Prior to Trump the rich and the big corporations got their way by paying the election expenses of the Congressmen or hiring expensive lobbyists. Now a new age has dawned – they don’t have to pretend any longer. Only in America, new stats show, could packing an incoming administration with gazillionaires be so easy.
People holding personal fortunes worth over $5 million this year make up less than one-tenth of 1 percent of the world’s adult population. People worth over $5 million may also this year make up nearly 100 percent of the picks Donald Trump chooses for his cabinet and inner circle.

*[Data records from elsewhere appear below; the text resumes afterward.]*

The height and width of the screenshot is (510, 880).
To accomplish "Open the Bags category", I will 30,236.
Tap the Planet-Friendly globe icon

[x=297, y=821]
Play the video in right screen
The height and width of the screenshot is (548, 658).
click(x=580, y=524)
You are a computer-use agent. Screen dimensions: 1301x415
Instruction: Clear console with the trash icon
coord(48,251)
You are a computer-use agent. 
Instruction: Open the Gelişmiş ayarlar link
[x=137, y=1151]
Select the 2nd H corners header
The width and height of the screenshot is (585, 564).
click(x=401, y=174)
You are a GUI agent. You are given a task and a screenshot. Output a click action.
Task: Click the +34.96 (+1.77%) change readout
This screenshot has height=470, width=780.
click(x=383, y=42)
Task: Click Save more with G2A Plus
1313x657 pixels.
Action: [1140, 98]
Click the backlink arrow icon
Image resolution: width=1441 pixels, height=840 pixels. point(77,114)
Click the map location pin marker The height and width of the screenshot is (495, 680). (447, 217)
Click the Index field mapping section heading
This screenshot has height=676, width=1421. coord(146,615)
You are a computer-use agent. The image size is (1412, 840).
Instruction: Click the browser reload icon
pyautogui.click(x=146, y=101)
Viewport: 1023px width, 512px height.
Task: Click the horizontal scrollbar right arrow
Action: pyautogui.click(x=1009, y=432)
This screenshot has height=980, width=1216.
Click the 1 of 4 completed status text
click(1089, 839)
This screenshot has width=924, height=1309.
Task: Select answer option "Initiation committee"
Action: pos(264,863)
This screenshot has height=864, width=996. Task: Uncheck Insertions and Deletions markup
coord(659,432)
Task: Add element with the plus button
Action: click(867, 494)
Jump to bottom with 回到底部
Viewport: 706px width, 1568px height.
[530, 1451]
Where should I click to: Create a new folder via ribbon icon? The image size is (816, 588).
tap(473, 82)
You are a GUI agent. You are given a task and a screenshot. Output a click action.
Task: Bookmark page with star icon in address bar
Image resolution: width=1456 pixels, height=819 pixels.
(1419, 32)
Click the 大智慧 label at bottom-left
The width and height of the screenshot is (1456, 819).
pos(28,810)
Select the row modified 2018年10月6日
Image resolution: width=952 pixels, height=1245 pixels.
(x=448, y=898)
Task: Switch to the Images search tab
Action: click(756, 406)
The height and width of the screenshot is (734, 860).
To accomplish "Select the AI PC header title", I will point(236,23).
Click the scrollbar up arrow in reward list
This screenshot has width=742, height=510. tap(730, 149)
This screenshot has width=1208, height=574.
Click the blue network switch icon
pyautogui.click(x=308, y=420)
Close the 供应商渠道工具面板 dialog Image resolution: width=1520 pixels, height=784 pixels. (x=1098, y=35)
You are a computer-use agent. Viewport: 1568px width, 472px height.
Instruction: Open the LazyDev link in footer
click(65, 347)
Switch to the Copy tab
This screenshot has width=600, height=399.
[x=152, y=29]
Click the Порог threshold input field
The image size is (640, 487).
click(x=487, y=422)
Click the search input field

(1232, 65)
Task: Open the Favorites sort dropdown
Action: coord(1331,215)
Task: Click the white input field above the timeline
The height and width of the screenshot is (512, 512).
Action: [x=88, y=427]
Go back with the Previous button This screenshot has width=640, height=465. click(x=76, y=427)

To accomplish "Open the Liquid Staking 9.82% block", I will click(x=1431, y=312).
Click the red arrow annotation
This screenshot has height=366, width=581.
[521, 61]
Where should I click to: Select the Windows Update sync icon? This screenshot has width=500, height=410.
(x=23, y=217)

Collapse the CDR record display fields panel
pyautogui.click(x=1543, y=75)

President-elect Trump’s choices for top slots so far include at least two billionaires, two former Wall Street executives at Goldman Sachs, and assorted other mega-millionaire heirs and corporate honchos. Donald Trump, notes the Washington Post, “is assembling the richest administration in modern American history.”
The Trump choice for commerce secretary, Wilbur Ross, has ten times more personal wealth than the entire cabinet George W Bush appointed back in 2001.
This assemblage of awesomely affluent may not reflect the America most Americans experience in their everyday lives. But these Trump deep-pocket picks absolutely do reflect the core reality of our contemporary worldwide distribution of income and wealth: The United States currently hosts more really rich people than any other nation on Earth. No other nation comes close.
The United States, new 2016 Credit Suisse numbers show, has 582 billionaires who currently call the United States home, more billionaires than Japan, the UK, Germany, France, China, Italy, Canada, Australia, Switzerland, and South Korea combined. (adapted from an article on Inequality.org)
So what can we do about it? There is Bernie’s continuing revolution, bless him, and may he prosper. But as a start could we finally stop calling the United States a “democracy”. It is all too silly. Epicureans believe in moderation. There appears to be not a smidgeon of moderation in the Trump picks. They will be busy unpicking all the pesky regulations that protect our individual rights, the health of the environment, and indeed, the health of the poor who voted for Trump in the first place.
You recently had a post on ‘post truth’ politics. I think this is the epitome of it. The idea that a billionaire, surrounded by a cabinet of other billionaires and millionaires, can have the interests of the working man at hard is totally absurd. If the white working class continue to back Trump after this, it only goes to show that identity politics has come to prominence at the expense of rational class interests- a very sad prospect indeed.